Como es sabido. el pretérito perfecto apenas se usa en el habla coloquial de Argentina. Sólo se usa en el lenguaje poético, o en el lenguaje más formal.

Cuando un argentino decide usar el pretérito perfecto en segunda persona, suele decir: "Lo que vos* has* dicho..."

Suena bien extraño, no sólo por lo poco frecuente del vos en una oración en pretérito perfecto, sino por una razón más concreta.

Ley de formación de los verbos para el voseo en presente indicativo: 
Vos tené*i*s, y de allí: Vos tenés. 
Vos sabé*i*s, y de allí: Vos sabés.
Entonces: Vos habé*i*s, y de allí, teóricamente, Vos *habés*.

La palabra "habés" jamás la he oído pronunciar a nadie ("Lo que vos habés dicho").

Sin embargo, sería lo correcto, ¿no?

Haber: Yo he, tu has, vos habés, él ha, etc...


----------



## jaxavi

Creo que la conjugación correcta es "vos has".

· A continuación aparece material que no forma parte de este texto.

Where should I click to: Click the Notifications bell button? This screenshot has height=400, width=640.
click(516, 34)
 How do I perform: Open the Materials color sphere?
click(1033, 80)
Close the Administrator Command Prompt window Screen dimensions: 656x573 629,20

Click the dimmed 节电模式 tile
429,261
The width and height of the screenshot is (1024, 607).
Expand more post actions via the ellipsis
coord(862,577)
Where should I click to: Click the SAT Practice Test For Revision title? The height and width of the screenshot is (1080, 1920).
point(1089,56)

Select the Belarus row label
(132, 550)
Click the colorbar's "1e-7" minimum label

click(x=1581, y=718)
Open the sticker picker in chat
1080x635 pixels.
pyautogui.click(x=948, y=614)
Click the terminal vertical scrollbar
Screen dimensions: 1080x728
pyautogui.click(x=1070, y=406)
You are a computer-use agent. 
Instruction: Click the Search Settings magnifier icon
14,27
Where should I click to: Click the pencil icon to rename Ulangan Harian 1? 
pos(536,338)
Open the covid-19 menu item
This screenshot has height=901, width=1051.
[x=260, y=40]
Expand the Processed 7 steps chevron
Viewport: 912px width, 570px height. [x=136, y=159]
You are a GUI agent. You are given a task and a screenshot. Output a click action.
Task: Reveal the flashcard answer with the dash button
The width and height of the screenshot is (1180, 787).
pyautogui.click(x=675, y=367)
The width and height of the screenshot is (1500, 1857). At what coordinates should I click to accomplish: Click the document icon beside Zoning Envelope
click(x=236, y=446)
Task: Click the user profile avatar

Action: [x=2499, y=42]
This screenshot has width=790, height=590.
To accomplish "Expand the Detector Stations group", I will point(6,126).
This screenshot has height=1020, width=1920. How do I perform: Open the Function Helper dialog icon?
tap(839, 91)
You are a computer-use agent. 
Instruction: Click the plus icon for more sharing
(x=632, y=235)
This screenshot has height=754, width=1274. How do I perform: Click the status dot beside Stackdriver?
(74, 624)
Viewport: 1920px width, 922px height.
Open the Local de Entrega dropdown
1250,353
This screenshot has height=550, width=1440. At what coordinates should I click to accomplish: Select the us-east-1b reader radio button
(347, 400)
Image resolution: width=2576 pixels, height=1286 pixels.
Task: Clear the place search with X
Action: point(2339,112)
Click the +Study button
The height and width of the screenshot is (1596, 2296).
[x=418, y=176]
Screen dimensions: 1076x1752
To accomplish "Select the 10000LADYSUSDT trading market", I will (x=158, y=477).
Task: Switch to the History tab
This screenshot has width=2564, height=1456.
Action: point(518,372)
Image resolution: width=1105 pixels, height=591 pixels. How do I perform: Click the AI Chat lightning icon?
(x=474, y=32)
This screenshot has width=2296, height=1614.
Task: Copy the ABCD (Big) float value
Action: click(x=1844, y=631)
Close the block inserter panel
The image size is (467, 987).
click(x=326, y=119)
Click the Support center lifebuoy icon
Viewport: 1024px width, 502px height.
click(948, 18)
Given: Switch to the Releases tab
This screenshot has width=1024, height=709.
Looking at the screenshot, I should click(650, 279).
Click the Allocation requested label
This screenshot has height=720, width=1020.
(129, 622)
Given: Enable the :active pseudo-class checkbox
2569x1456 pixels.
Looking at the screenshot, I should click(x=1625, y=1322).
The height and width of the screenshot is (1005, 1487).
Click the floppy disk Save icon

Edit: Hice una búsqueda en Google y encontré este sitio:

http://es.wikibooks.org/wiki/Español/La_conjugación/El_voseo#La_7.C2.AA_inflexi.C3.B3n_verbal

Así que parece que la conjugación verdadera seria "vos habés" pero lo que se usa es "vos has". 

A ver que opinan los demás.


----------



## Guillermogustavo

jaxavi:

Claro, eso es lo que planteaba.
Debido al poco uso del pretérito perfecto en Argentina (no sé en otros países voseantes), el verbo haber quedó incompleto. Y cuando un argentino decide usarlo, lo toma prestado del tú, con resultados muy particulares: Vos has dicho... 
Pero debería ser: "Vos habés dicho", lo cual suena mejor, me parece. Porque es la forma correcta para el voseo.


----------



## Veraz

En el DPD, adjuntan un apéndice con modelos de conjugación de los verbos castellanos donde se recogen la formas reconocidas del voseo rioplatense (de las distintas variedades de voseo que hay, es la única que tiene un reconocimiento oficial de la comunidad que lo usa, creo), pues bien, en ese modelo no existe la forma "habés", por lo que supongo que los académicos argentinos no la admiten.


----------



## Guillermogustavo

Veraz:


> en ese modelo no existe la forma "habés", por lo que supongo que los académicos argentinos no la admiten.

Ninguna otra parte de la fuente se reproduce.